With trust in national politicians at a low ebb, elected local government offers a solution to a number of British democracy’s current problems, writes Tony Travers
At last week’s LGC Awards, John Stewart and George Jones were given a lifetime achievement award. Both of them are now retired, though they continue through their publications to maintain pressure for the improvement and extension of local government.
The award reminded those attending of the historic importance of local democracy, as opposed to the many ‘new local’ initiatives of recent years.
The Jones-Stewart combine has, since the 1970s, supported a traditionalist view of local government - in the sense that they have argued for proper, formal, local democracy. By being traditional, they have paradoxically been radicals, having fought against the prevailing orthodoxy of centralism.
Electoral legitimacy lies at the heart of the Jones-Stewart view of the world. Local government and Parliament are the only directly elected elements within the British democratic system and it has been the primacy of elections that has always driven the duo. They have also been strong supporters of effective political organisation and, separately, of independents.
Local government in Britain has had to face centralisation, more or less consistently since 1945. As a result, it has become increasingly easy to see weak local democracy as the norm. John Stewart and George Jones have always refused to accept this apparent new settlement. They are to some degree fundamentalists, arguing for a return to formal local democracy.

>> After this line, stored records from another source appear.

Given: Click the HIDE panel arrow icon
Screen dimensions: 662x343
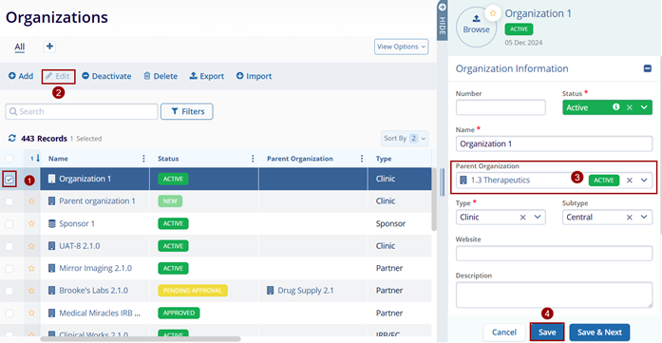Looking at the screenshot, I should 442,7.
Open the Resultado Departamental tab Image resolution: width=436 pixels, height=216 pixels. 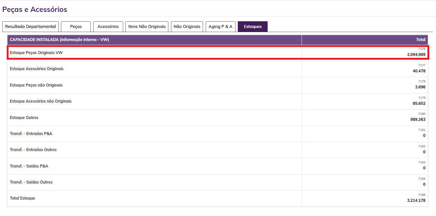[x=31, y=26]
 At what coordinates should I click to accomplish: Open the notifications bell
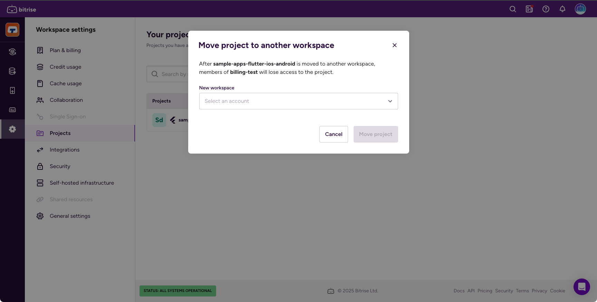point(562,9)
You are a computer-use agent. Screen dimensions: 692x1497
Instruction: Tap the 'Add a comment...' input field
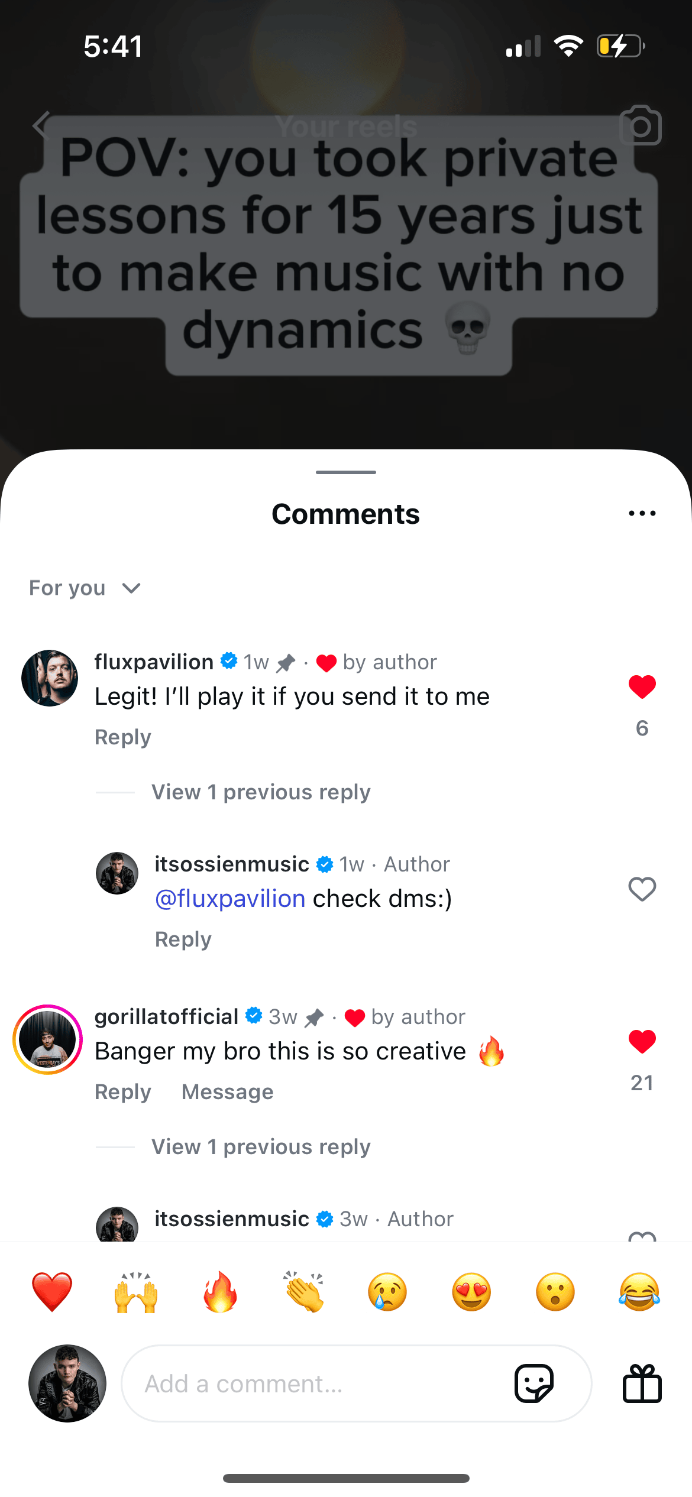[319, 1383]
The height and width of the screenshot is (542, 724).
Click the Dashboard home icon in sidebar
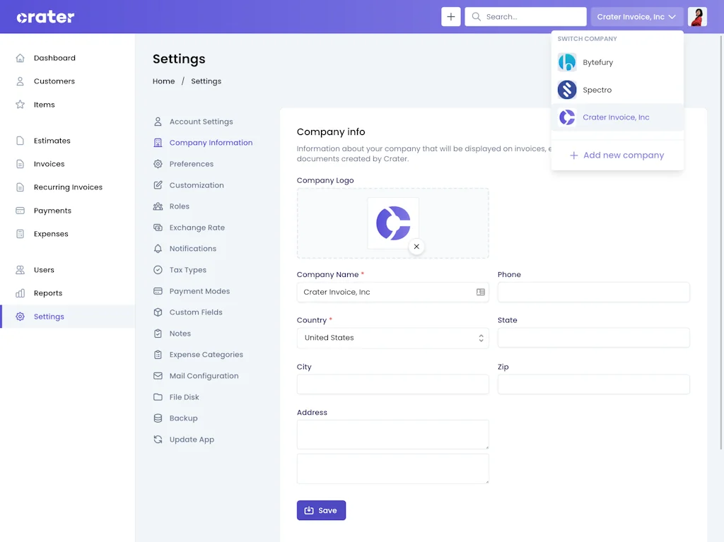coord(20,58)
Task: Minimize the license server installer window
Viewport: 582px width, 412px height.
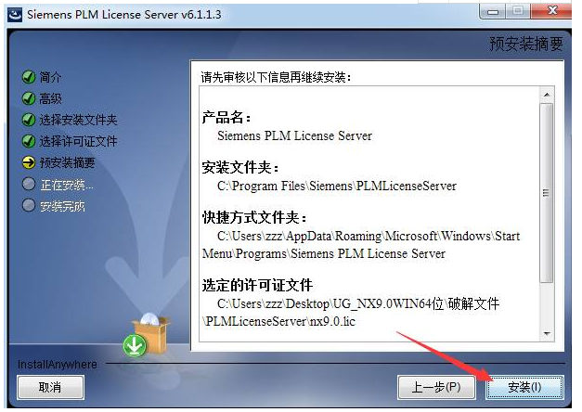Action: coord(493,11)
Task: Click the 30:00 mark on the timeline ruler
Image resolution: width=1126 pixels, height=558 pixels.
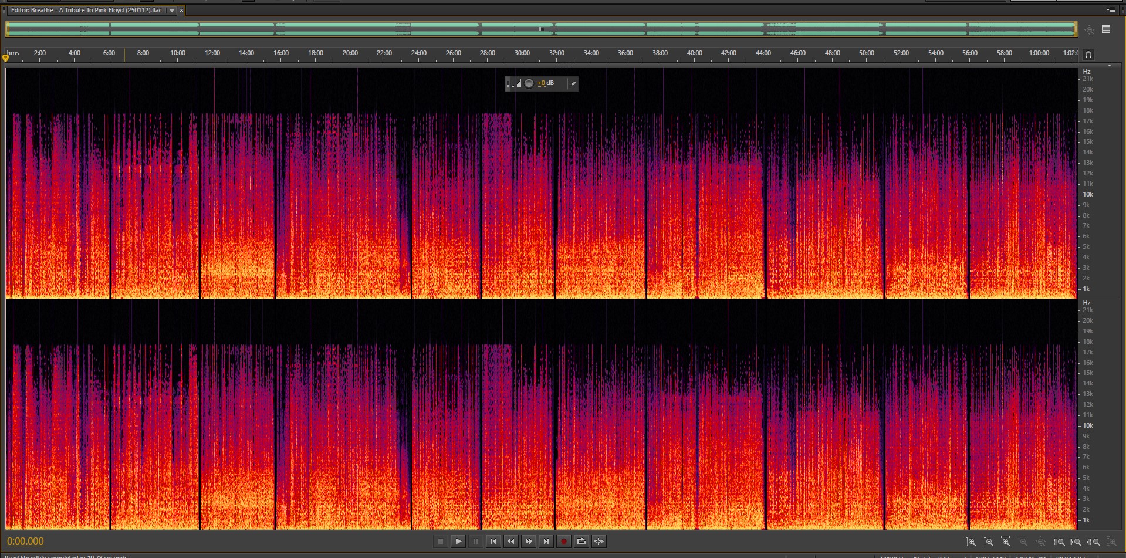Action: (x=522, y=53)
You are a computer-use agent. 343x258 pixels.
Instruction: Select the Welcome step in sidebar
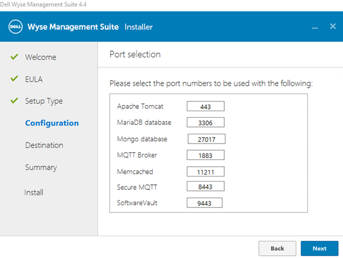click(40, 57)
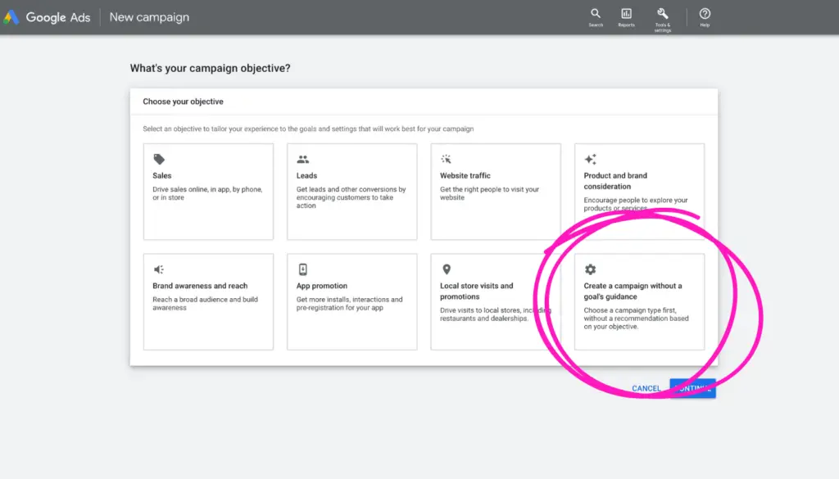The image size is (839, 479).
Task: Click the Help question mark icon
Action: pyautogui.click(x=705, y=14)
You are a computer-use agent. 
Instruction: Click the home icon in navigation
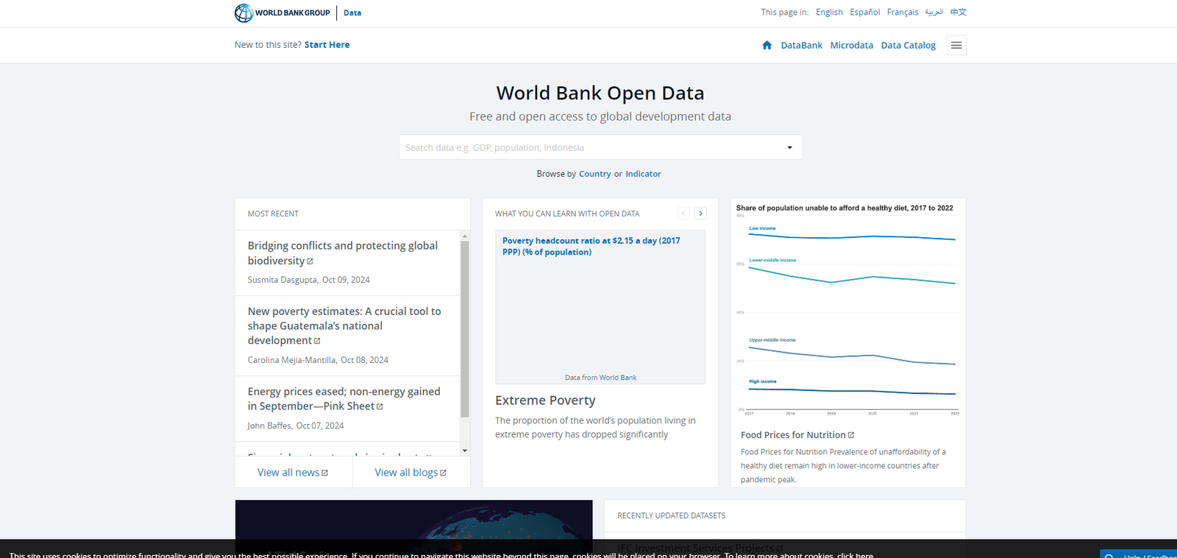point(767,45)
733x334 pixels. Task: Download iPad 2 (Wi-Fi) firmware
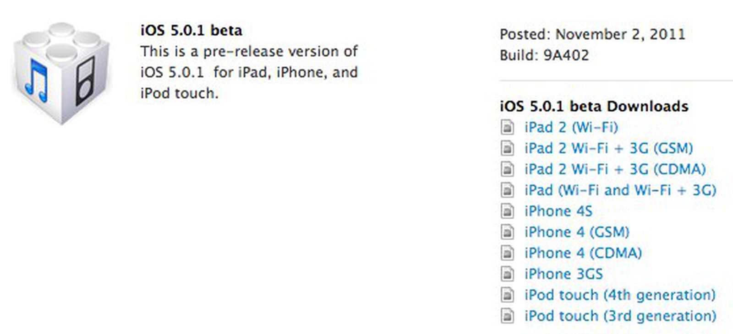point(571,127)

They are surely right to do so. The proliferation of quangos, micro-quangos and a chaotic sprawl of public-private bodies generated in the past 20 years does not equate to a form of localism that can be viewed as democratic. With trust in national politicians at a low ebb, elected local government offers a solution to a number of British democracy’s current problems.
Jones and Stewart first met when they sat on the Layfield Committee between 1974 and 1976. The Layfield report included the case for a move to a far greater degree of local autonomy in Britain, although the then Labour government rejected reform. But all is not lost. As contemporary governments struggle with the internal contradictions of hyper-centralism, local democracy may yet have its day. In the meantime, the case for decentralisation must continue to be made.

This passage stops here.